Goma Gringa

7" Orchestre Rail-Band de Bamako

Reedição do compacto ultra-raro da banda maliana culta Orchestre Rail Band de Bamako com:

. "Moko Diolo" no lado A. Lindo, extenso, viajante e profundo afro-jazz com seções rítmicas super funky, excelente guitarra garagem e fantásticas vozes hipnóticas!

. "Tama Diyara Mali Deun La" no lado B. Uma faixa afro-funk pesadíssima com solo de saxofone e breaks de bateria assassinos! Sem dúvida uma aposta segura para as pistas.



Ouça

O Rail-Band

Junto com o Bembeya Jazz (Guiné Conakry) ou o Orchestre Baobab (Senegal), o Rail Band de Bamako é uma das bandas mais prolíficas de toda a África Ocidental.

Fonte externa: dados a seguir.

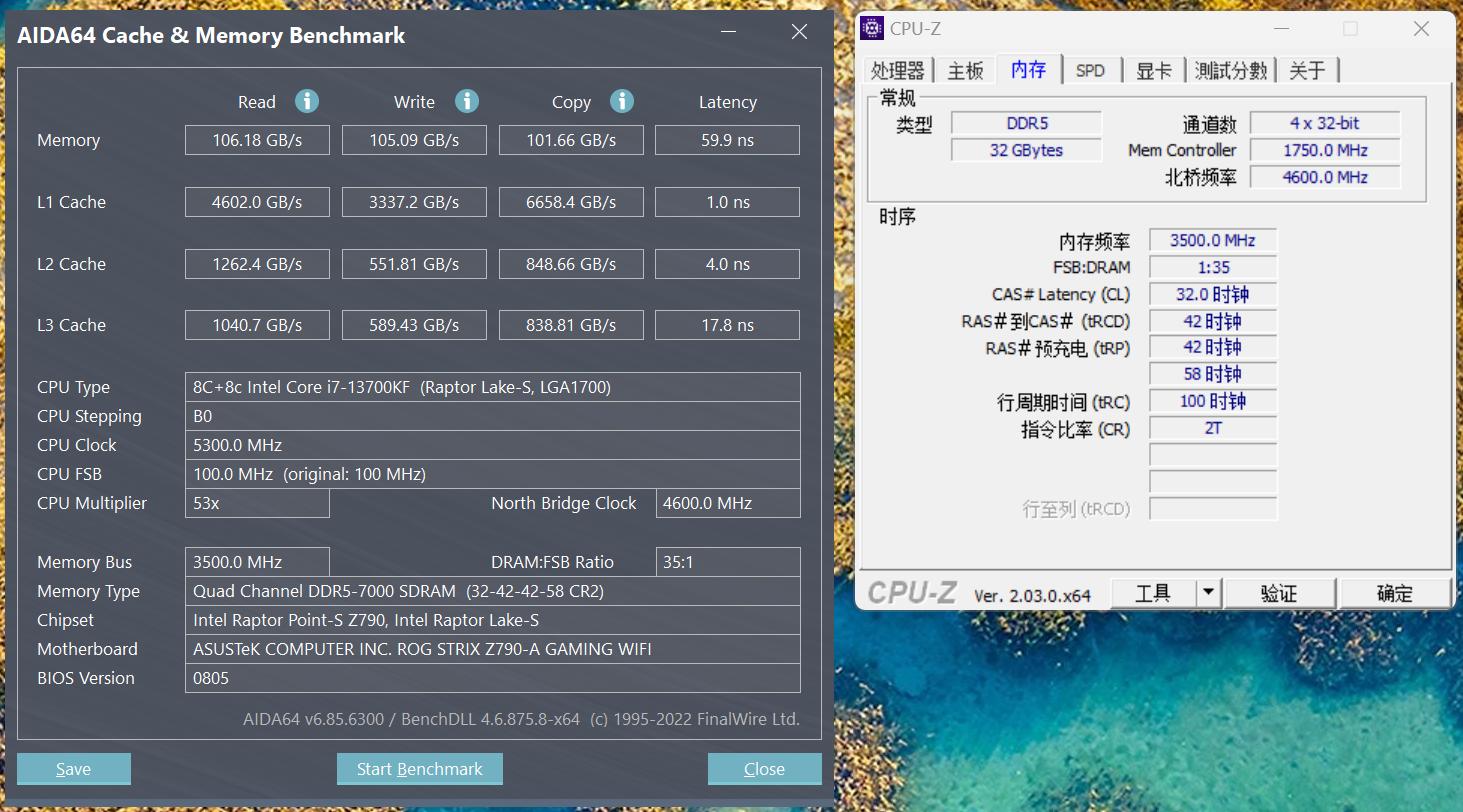Screen dimensions: 1463x812
Task: Click the DDR5 memory type field in CPU-Z
Action: pyautogui.click(x=1026, y=123)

Esta orquestra lendária lançou, entre outras, as carreiras de Salif Keita, Mory Kanté e Djélimady Tounkara e deixou em apenas quinze anos uma das obras mais importantes da música maliana e do oeste Africano.

Incentivado por seus superiores do Ministério dos Transportes, o chefe de estação Aly Diallo - notável multi-instrumentista - foi encarregado de desenvolver uma banda moderna e eclética para animar o Buffet da estação.
Nomeada o Orchestre Rail Band du Buffet Hôtel de la Gare de Bamako, a orquestra é criada oficialmente em outubro de 1969 sob a liderança do maestro, saxofonista e trompetista Tidiani Koné, um músico excepcional e desconhecido que era ambos um griô e um jazzman. Alcunhado de “o Miles Davis do Mali", Tidiani Koné encarnou por si só a maravilhosa modernidade e adaptabilidade da música do Mali. A ideia de Koné era tirar a música do Mali do que ele pensava ser um ciclo sem saída de imitações afro-cubanos e européias. Ele também foi o primeiro a entender que a voz de Salif Keita era de ouro puro, e não perdeu a oportunidade de recrutar o jovem cantor albino.

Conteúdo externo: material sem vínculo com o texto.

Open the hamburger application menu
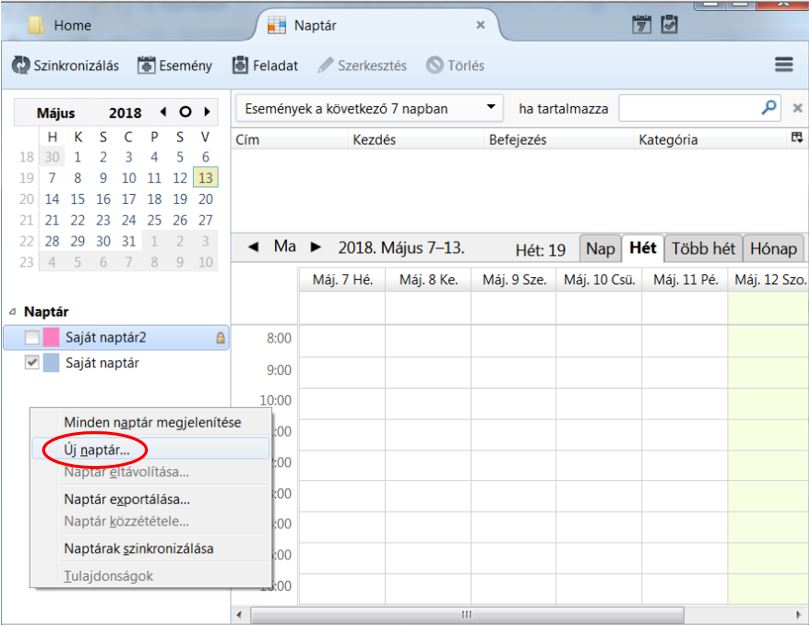This screenshot has width=809, height=625. 785,66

O Rail Band foi criada para «explorar e impulsionar o repertório Mandingo para apontar ao neoclassicismo da canção Africana». Ao combinar folclore Mandingo e Bambara, Rumba congolesa e Rhythm'n'Blues americano com Pop francês e toques de Calypso, o som da orquestra se tornou a trilha sonora de uma década de ouro na música do Mali de 1970 até o início dos anos 1980 e abriu o caminho para inúmeras orquestras do oeste africano.

O disco e a capa

• Edição brasileira limitada de 300 cópias.
• A capa, fac-símile da arte original foi impressa com 3 cores solidas (pantone) para se aproximar o mais possível da técnica de impressão da capa original.
• O papel escolhido é o lado aspero de um papel cartão alta-alvura 250gr.
• Os rótulos foram impressos com 2 cores, amarelo e Pantone Prateado.